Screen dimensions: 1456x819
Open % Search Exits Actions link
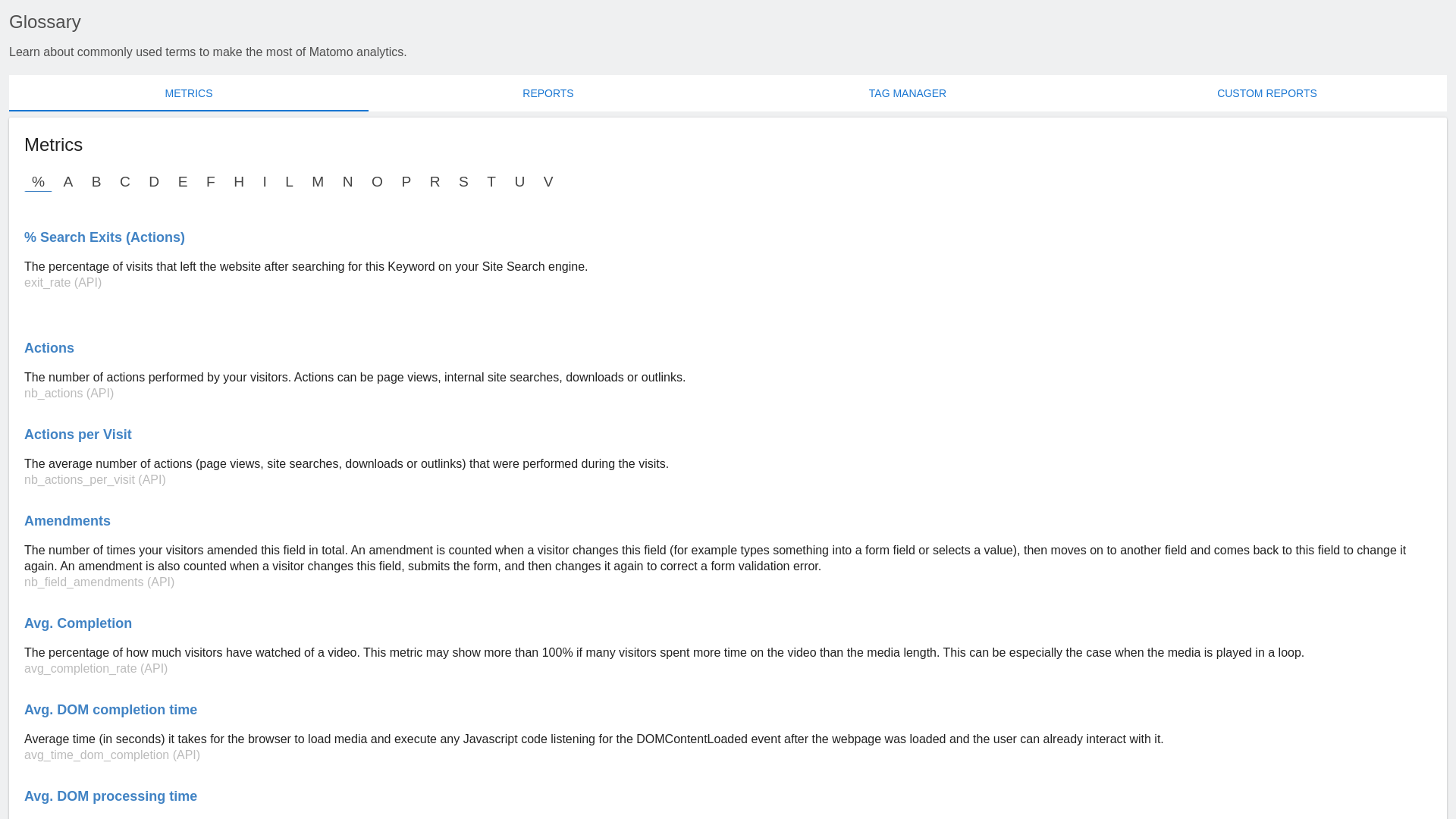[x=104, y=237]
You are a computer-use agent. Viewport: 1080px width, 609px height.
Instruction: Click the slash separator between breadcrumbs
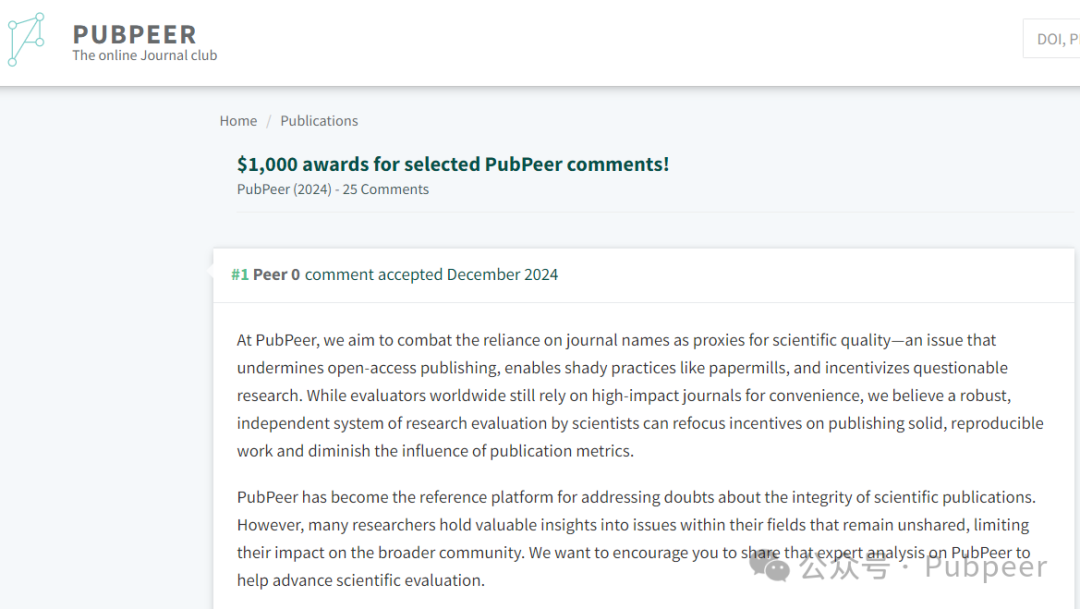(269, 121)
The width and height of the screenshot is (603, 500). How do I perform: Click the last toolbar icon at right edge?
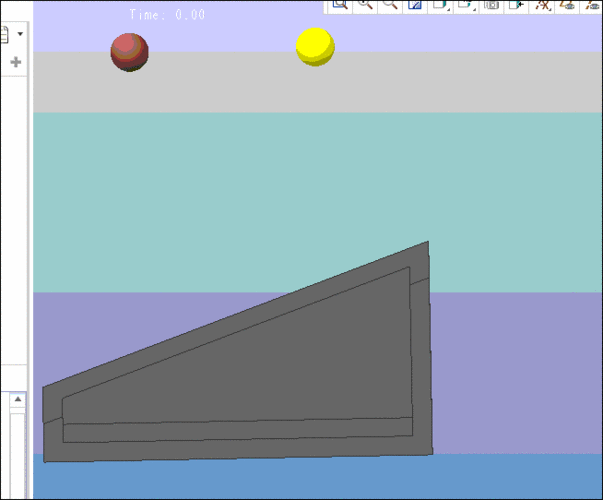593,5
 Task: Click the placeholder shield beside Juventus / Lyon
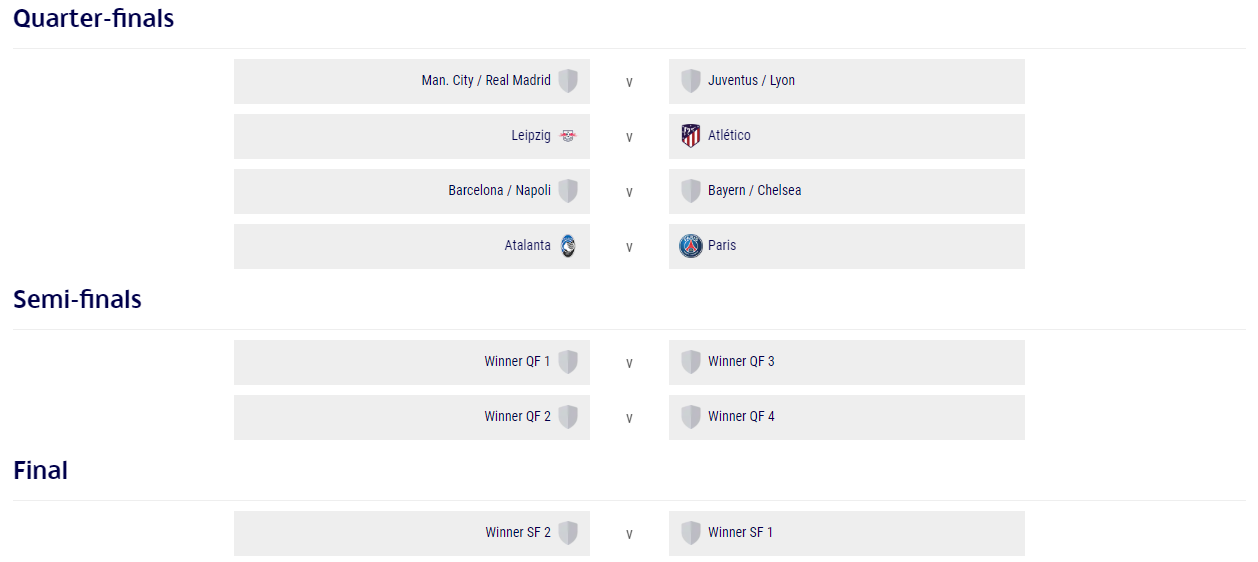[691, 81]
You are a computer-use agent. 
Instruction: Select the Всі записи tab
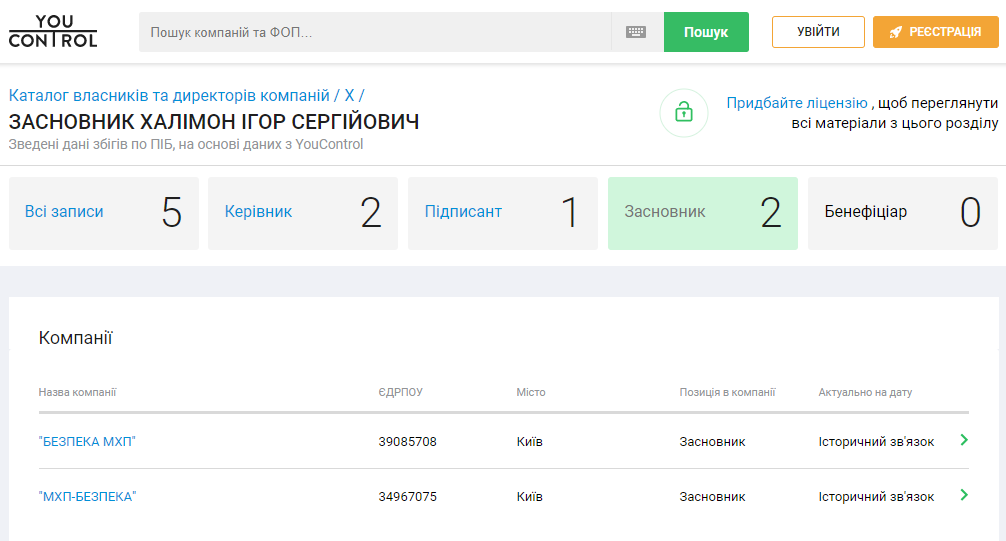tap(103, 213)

(PROBLEM):
Print the entries above word for word, without pictures.

(TASK ANSWER):
Screen dimensions: 1456x819
Open % Search Exits Actions link
[x=104, y=237]
You are a computer-use agent. Viewport: 1080px width, 609px height.
Instruction: Click the slash separator between breadcrumbs
(269, 121)
The width and height of the screenshot is (603, 500). How do I perform: Click the last toolbar icon at right edge?
593,5
 Task: Click the placeholder shield beside Juventus / Lyon
[691, 81]
You are a computer-use agent. 
Instruction: Select the Всі записи tab
tap(103, 213)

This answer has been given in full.